- What the task requires:
Render every line of the records below as a JSON list of strings, one string per line, omitting blank lines.

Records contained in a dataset
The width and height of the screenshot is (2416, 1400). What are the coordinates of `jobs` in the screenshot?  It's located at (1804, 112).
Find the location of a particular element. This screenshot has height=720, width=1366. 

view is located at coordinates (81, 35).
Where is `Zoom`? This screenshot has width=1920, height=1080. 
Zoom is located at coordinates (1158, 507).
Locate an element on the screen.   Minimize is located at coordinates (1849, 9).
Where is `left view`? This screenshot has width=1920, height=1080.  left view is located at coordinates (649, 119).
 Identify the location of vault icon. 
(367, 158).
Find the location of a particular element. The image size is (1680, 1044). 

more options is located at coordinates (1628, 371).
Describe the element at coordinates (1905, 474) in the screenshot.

- Exercise response:
[
  "The width and height of the screenshot is (2416, 1400). What are the coordinates of `jobs` in the screenshot?  It's located at (1804, 112).",
  "Find the location of a particular element. This screenshot has height=720, width=1366. ",
  "view is located at coordinates (81, 35).",
  "Where is `Zoom`? This screenshot has width=1920, height=1080. ",
  "Zoom is located at coordinates (1158, 507).",
  "Locate an element on the screen.   Minimize is located at coordinates (1849, 9).",
  "Where is `left view`? This screenshot has width=1920, height=1080.  left view is located at coordinates (649, 119).",
  " Identify the location of vault icon. ",
  "(367, 158).",
  "Find the location of a particular element. The image size is (1680, 1044). ",
  "more options is located at coordinates (1628, 371).",
  "Describe the element at coordinates (1905, 474) in the screenshot."
]